“つぶやき”の対極に

 フレッシュマンが街にあふれる4月。9年前、就職が決まらないまま大学を卒業し、リクルートスーツを着ていたことを思い出す。
 前年の秋、父に「家業を手伝ってもいいか」と泣きついた。ほどなく手紙が届いた。家業を継いでからの苦闘と「やりたいことを追いかけろ」の言葉。離れて暮らし、窺い知ることもなかった父の思いが詰まった手紙に、自分が意志を持って方向転換しようとしたのではなく、単に逃げていたのだと分かった。
 映画『育子からの手紙』は、病室で出会った少女育子と主婦喜美子が、離ればなれになった後も手紙をやりとりし、心を通わせる物語だ。

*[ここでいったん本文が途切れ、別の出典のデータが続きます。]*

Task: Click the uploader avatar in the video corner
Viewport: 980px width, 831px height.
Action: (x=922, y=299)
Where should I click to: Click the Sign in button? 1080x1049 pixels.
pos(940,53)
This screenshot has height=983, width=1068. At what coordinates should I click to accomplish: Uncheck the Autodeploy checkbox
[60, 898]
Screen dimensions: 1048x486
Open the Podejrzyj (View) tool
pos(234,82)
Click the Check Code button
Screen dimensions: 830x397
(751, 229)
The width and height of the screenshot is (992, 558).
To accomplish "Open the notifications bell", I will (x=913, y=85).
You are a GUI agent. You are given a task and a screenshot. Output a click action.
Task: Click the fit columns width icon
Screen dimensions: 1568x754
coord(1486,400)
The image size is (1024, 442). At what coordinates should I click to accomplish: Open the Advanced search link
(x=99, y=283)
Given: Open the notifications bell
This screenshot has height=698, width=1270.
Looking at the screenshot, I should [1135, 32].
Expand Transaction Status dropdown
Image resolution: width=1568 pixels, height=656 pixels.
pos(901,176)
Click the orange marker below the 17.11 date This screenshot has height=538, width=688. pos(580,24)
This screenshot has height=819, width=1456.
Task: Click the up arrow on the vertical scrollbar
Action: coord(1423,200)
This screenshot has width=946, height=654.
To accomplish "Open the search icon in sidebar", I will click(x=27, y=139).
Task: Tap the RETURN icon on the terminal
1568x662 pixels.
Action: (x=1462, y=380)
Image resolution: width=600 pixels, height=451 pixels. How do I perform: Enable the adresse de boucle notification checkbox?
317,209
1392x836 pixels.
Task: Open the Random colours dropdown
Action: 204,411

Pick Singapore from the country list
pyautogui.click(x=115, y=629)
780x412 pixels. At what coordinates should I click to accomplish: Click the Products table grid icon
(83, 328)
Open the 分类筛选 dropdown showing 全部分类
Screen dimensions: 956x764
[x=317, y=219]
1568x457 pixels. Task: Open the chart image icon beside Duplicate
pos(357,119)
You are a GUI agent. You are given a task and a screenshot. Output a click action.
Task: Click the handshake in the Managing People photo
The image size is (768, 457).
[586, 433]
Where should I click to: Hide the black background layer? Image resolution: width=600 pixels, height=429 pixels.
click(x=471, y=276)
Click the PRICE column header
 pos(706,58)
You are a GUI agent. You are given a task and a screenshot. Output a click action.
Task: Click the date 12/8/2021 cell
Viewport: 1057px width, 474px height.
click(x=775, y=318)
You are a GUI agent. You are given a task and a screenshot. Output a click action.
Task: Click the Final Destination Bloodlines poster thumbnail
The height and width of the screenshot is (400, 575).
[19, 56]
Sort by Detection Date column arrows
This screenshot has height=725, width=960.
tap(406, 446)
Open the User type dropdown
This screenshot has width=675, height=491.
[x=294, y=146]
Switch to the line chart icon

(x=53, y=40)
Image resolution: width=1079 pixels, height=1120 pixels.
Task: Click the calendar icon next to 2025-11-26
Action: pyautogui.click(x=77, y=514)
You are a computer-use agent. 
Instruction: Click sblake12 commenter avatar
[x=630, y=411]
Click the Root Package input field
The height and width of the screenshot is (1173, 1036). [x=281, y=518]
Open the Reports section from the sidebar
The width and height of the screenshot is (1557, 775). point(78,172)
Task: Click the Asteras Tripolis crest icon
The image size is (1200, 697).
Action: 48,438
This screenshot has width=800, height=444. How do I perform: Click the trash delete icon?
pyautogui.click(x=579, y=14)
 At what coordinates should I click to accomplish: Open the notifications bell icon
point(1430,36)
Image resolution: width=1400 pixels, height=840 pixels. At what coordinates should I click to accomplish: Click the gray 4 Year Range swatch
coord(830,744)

押し花が添えられた喜美子の手紙は、病と闘う育子を励まし、讃え、時に弱音を吐いてもいいのだと包み込む。
 相手がどんな気持ちでいるのか、どんな言葉をかければいいのか、思いを巡らせながらペンをとる。それは、その場その時で誰にともなくネットで“つぶやく”ことの対極にある。新しいコミュニケーションの形の可能性は大きいが、置き換わるというより、むしろ既存のものの持ち味も際だつのではないか。
育子からの手紙』は4月17日に角川シネマ新宿、梅田ガーデンシネマで封切られ、全国各地で上映が予定されている。